Двое нищенствующих монахов скромно попросили пива, ржаного хлеба и рыбы.

Один из святых братьев непрерывно кашлял.

Добряк Гозлен накормил-напоил всех, не забывая собирать умеренную плату даже с благочестивых францисканцев, ходивших по окрестностям в поисках подаяния — тут, извольте видеть, таверна, никакой благотворительности. На приходской храм я и так жертвую еженедельно, да еще десятина…

Гозлен приметил, как из угла рта задыхавшегося от кашля монаха вытекла тоненькая струйка крови. Еще не хватало — чахотка!

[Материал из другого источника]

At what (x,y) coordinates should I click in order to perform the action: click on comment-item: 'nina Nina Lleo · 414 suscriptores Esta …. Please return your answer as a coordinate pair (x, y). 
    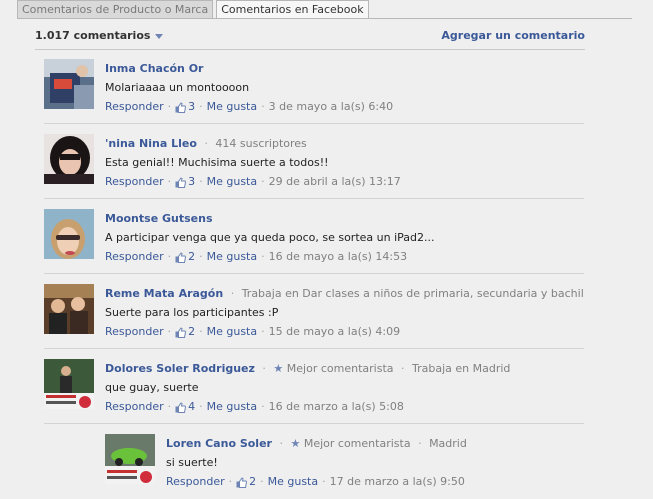
    Looking at the image, I should click on (314, 162).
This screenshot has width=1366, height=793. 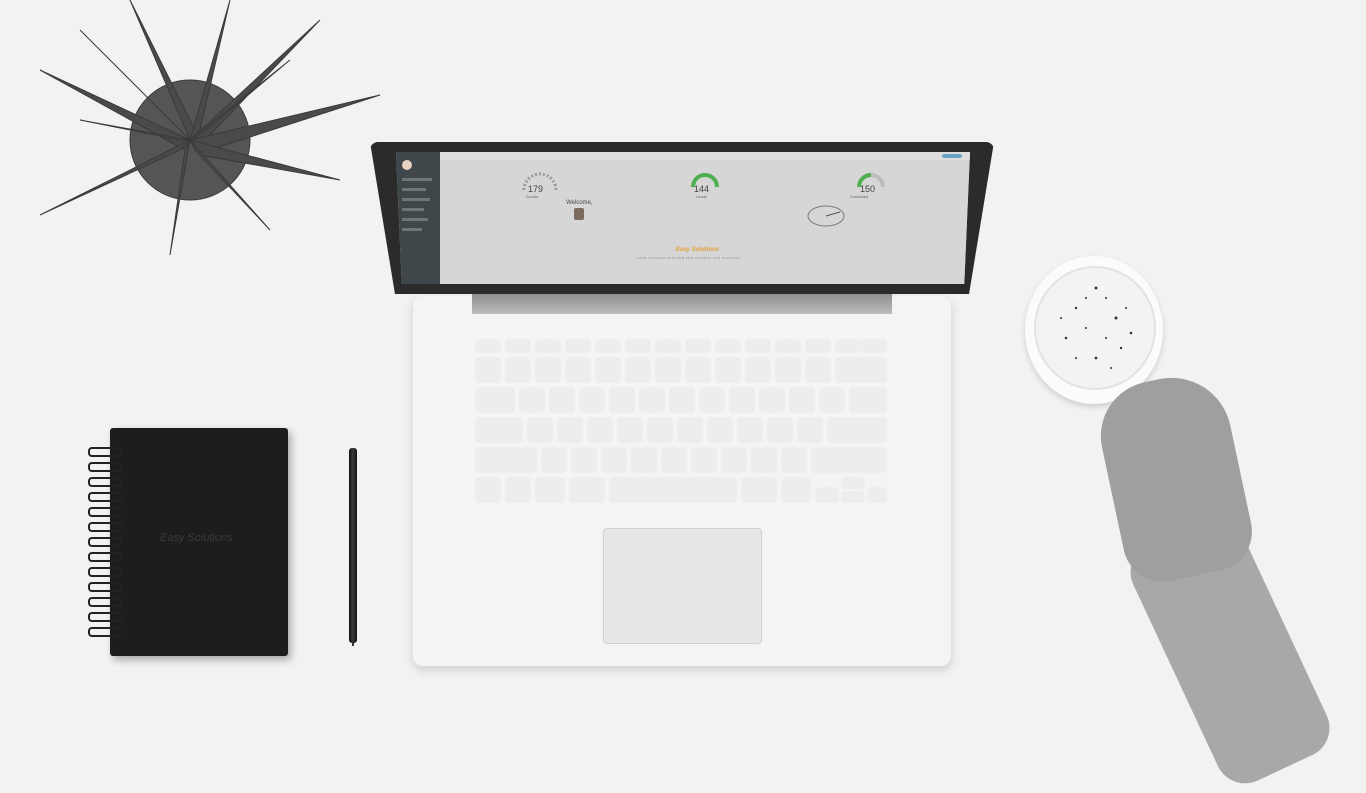 What do you see at coordinates (868, 189) in the screenshot?
I see `stat-value: 150` at bounding box center [868, 189].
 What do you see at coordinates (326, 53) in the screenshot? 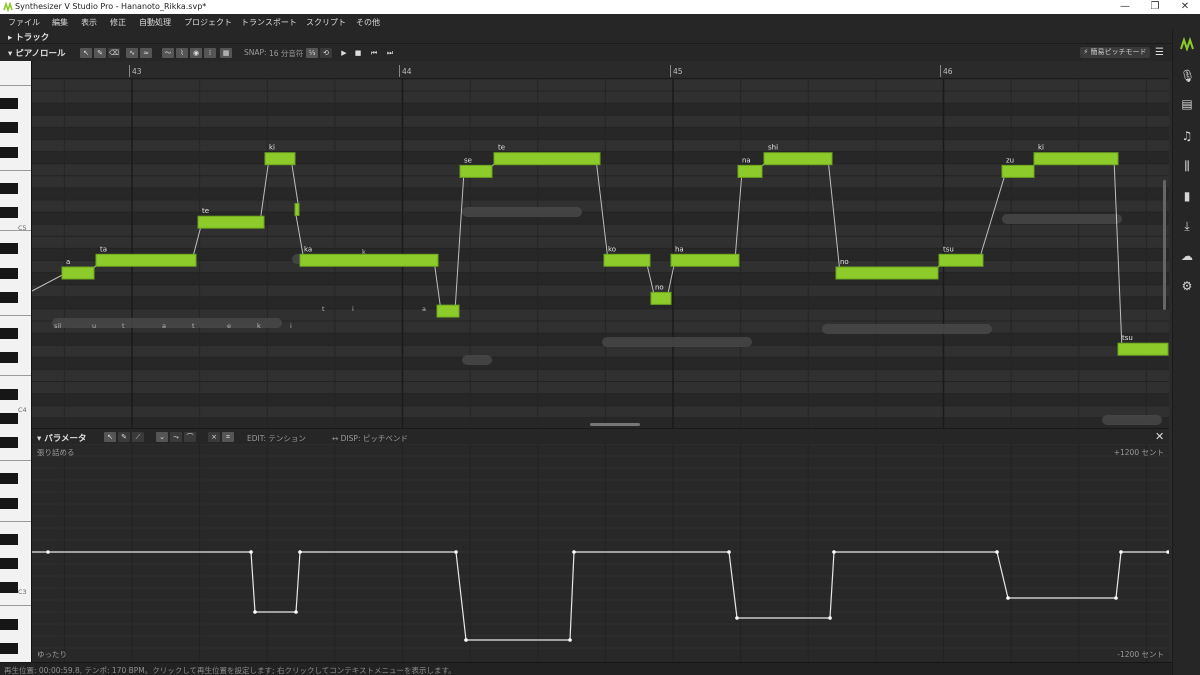
I see `loop-icon: ⟲` at bounding box center [326, 53].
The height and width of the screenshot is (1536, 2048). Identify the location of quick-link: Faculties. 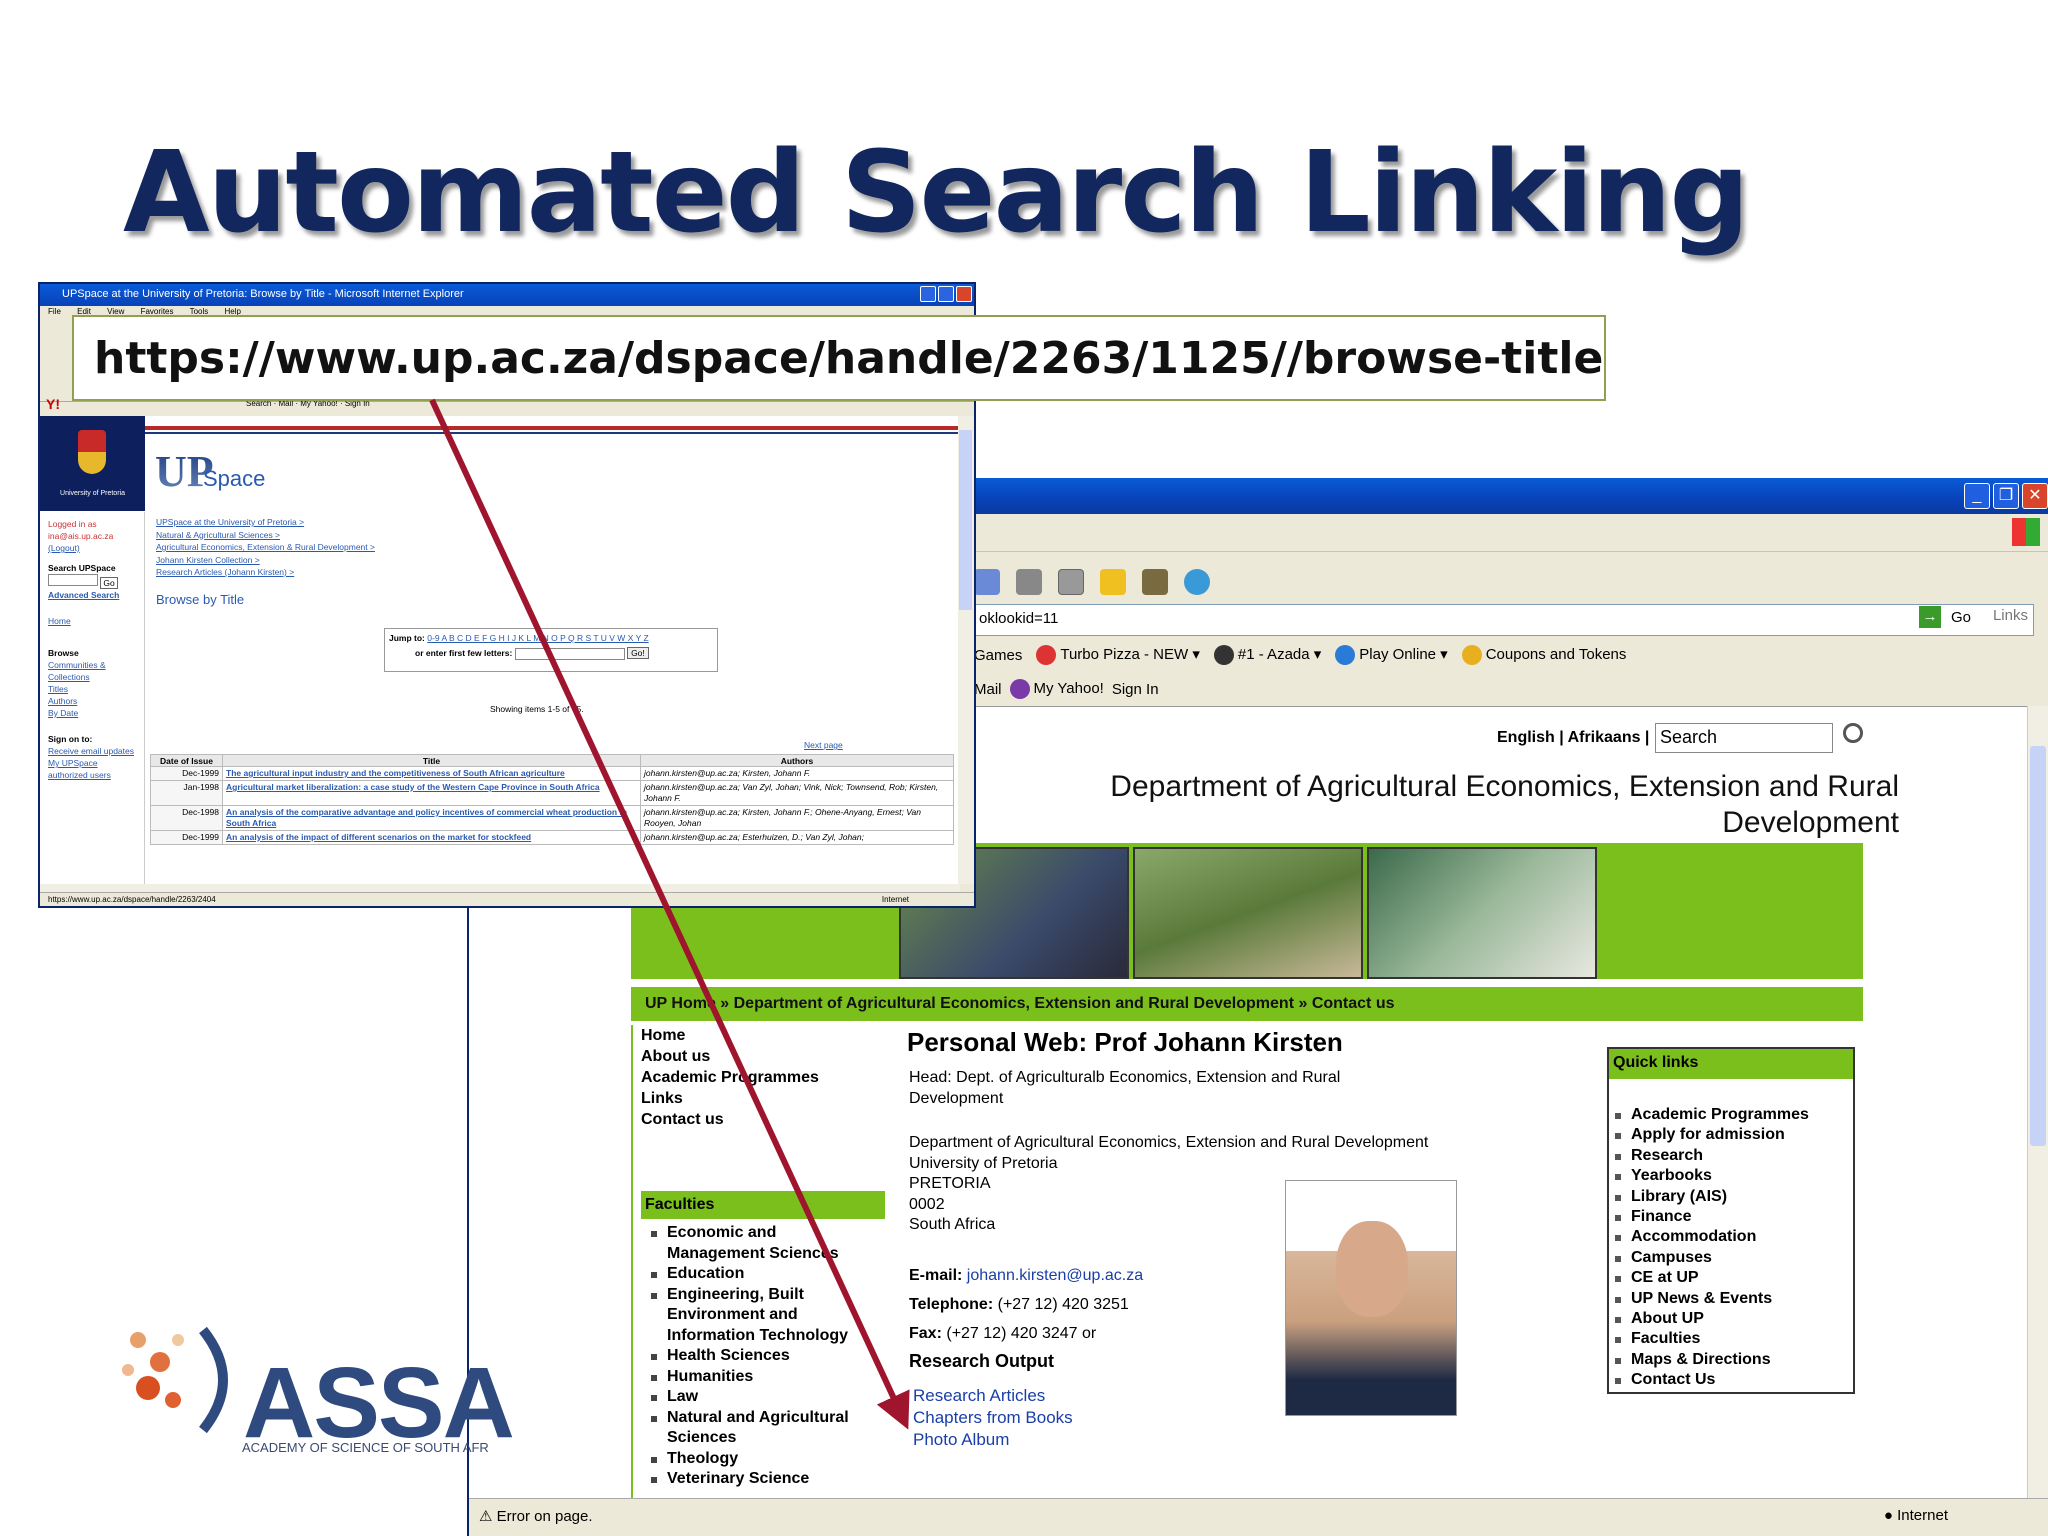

И ведь не выгонишь, нехорошо инока на улицу выставлять только потому, что болеет! Не по-христиански. Впрочем, как знал владелец «Трех уток», чахотка, равно и проказа, прилипает долго.

Таверна опустела с темнотой. Гозлен подождал до времени, когда на кафедрале начали отбивать час повечерия, отпустил прислугу и запер двери, оставшись наедине со своей сожительницей, девицей Клоди Максанс — Мать-Церковь, конечно, жизнь во блуде и грехе не благословляет, но это временно: свадьба назначена сразу после будущей Пасхи.